- _TASK MATERIAL_:

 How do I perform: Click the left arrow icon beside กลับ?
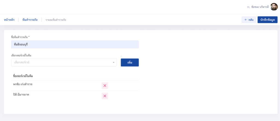(x=246, y=20)
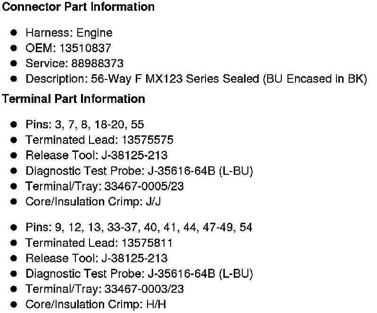Click the pins list starting with 9, 12, 13
The width and height of the screenshot is (377, 313).
point(139,227)
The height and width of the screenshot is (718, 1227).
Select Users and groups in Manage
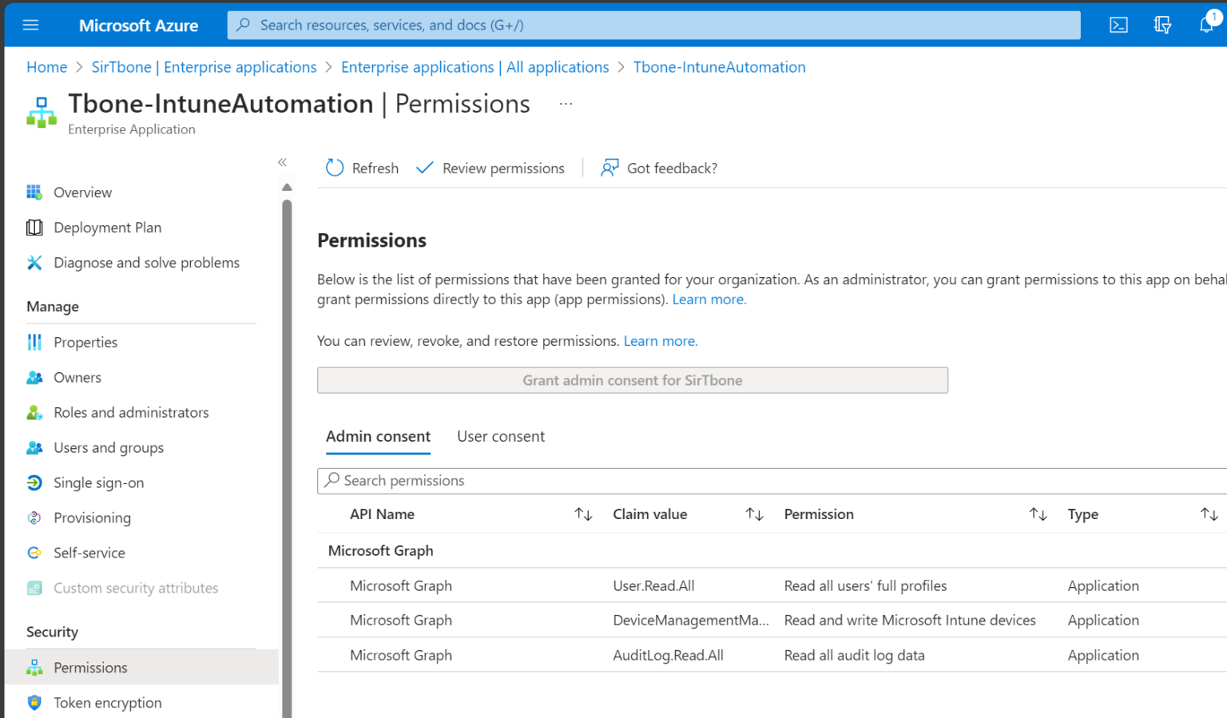[x=109, y=447]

- _TASK PROMPT_: Omit the pictures and set down the records exactly.

- _TASK RESULT_:
 How do I perform: Click the left arrow icon beside กลับ?
(x=246, y=20)
Click the pins list starting with 9, 12, 13
The width and height of the screenshot is (377, 313).
point(139,227)
The height and width of the screenshot is (718, 1227).
Select Users and groups in Manage
[x=109, y=447]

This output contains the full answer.